▸ **Stated goal**
Write out the lines of the entries below verbatim, from the line with "The height and width of the screenshot is (556, 980)." up to and including the line with "point(558,383)".

[Text and element pointing records]
□ □ □ □
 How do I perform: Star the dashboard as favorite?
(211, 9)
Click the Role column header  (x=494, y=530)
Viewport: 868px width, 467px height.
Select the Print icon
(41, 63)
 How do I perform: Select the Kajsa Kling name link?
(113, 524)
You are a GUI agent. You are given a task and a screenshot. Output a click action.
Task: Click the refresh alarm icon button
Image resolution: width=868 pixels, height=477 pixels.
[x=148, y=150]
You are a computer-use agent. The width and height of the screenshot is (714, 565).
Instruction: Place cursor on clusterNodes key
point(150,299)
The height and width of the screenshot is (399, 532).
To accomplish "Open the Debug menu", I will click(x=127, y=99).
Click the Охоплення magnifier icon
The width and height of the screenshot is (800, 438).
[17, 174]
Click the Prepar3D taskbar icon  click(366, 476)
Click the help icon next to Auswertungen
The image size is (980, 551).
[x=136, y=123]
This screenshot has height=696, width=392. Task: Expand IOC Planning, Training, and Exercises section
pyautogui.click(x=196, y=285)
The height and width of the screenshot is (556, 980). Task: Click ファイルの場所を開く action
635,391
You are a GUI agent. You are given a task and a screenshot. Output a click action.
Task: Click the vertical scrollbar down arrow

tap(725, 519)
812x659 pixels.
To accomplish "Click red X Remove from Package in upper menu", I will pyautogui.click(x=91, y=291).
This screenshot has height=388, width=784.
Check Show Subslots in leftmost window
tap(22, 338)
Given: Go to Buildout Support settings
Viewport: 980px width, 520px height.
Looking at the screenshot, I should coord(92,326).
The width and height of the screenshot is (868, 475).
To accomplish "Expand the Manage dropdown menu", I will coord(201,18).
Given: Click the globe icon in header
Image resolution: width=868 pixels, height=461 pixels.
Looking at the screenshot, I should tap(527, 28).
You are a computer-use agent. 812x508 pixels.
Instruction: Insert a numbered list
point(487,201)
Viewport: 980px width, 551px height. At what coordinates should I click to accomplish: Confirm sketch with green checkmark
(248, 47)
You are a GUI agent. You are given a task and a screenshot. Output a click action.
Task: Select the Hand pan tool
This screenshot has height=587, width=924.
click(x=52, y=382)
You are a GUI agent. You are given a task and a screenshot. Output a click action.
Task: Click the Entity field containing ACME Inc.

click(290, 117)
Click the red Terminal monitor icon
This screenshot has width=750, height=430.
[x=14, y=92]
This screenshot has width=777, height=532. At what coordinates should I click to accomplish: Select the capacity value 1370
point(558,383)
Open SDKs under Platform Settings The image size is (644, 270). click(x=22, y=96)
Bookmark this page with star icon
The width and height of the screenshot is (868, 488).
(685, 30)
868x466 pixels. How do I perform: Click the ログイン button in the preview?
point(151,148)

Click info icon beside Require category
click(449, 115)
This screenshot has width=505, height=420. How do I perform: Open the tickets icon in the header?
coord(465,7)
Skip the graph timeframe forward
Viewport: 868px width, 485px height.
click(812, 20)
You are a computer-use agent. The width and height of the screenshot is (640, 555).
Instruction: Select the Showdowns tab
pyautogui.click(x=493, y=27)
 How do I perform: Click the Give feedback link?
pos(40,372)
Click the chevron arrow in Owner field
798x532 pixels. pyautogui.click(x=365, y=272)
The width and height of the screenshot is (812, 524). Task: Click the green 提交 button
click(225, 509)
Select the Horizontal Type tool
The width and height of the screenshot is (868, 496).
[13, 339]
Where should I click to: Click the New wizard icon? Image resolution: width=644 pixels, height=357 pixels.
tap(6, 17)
□ □ □ □
▸ **Result**
The height and width of the screenshot is (556, 980). Task: Click ファイルの場所を開く action
635,391
You are a GUI agent. You are given a task and a screenshot. Output a click action.
Task: Click the vertical scrollbar down arrow

tap(725, 519)
812x659 pixels.
To accomplish "Click red X Remove from Package in upper menu", I will pyautogui.click(x=91, y=291).
This screenshot has height=388, width=784.
Check Show Subslots in leftmost window
tap(22, 338)
Given: Go to Buildout Support settings
Viewport: 980px width, 520px height.
Looking at the screenshot, I should coord(92,326).
The width and height of the screenshot is (868, 475).
To accomplish "Expand the Manage dropdown menu", I will coord(201,18).
Given: Click the globe icon in header
Image resolution: width=868 pixels, height=461 pixels.
Looking at the screenshot, I should tap(527, 28).
You are a computer-use agent. 812x508 pixels.
Instruction: Insert a numbered list
point(487,201)
Viewport: 980px width, 551px height. At what coordinates should I click to accomplish: Confirm sketch with green checkmark
(248, 47)
You are a GUI agent. You are given a task and a screenshot. Output a click action.
Task: Select the Hand pan tool
This screenshot has height=587, width=924.
click(x=52, y=382)
You are a GUI agent. You are given a task and a screenshot. Output a click action.
Task: Click the Entity field containing ACME Inc.

click(290, 117)
Click the red Terminal monitor icon
This screenshot has width=750, height=430.
[x=14, y=92]
This screenshot has width=777, height=532. At what coordinates should I click to accomplish: Select the capacity value 1370
point(558,383)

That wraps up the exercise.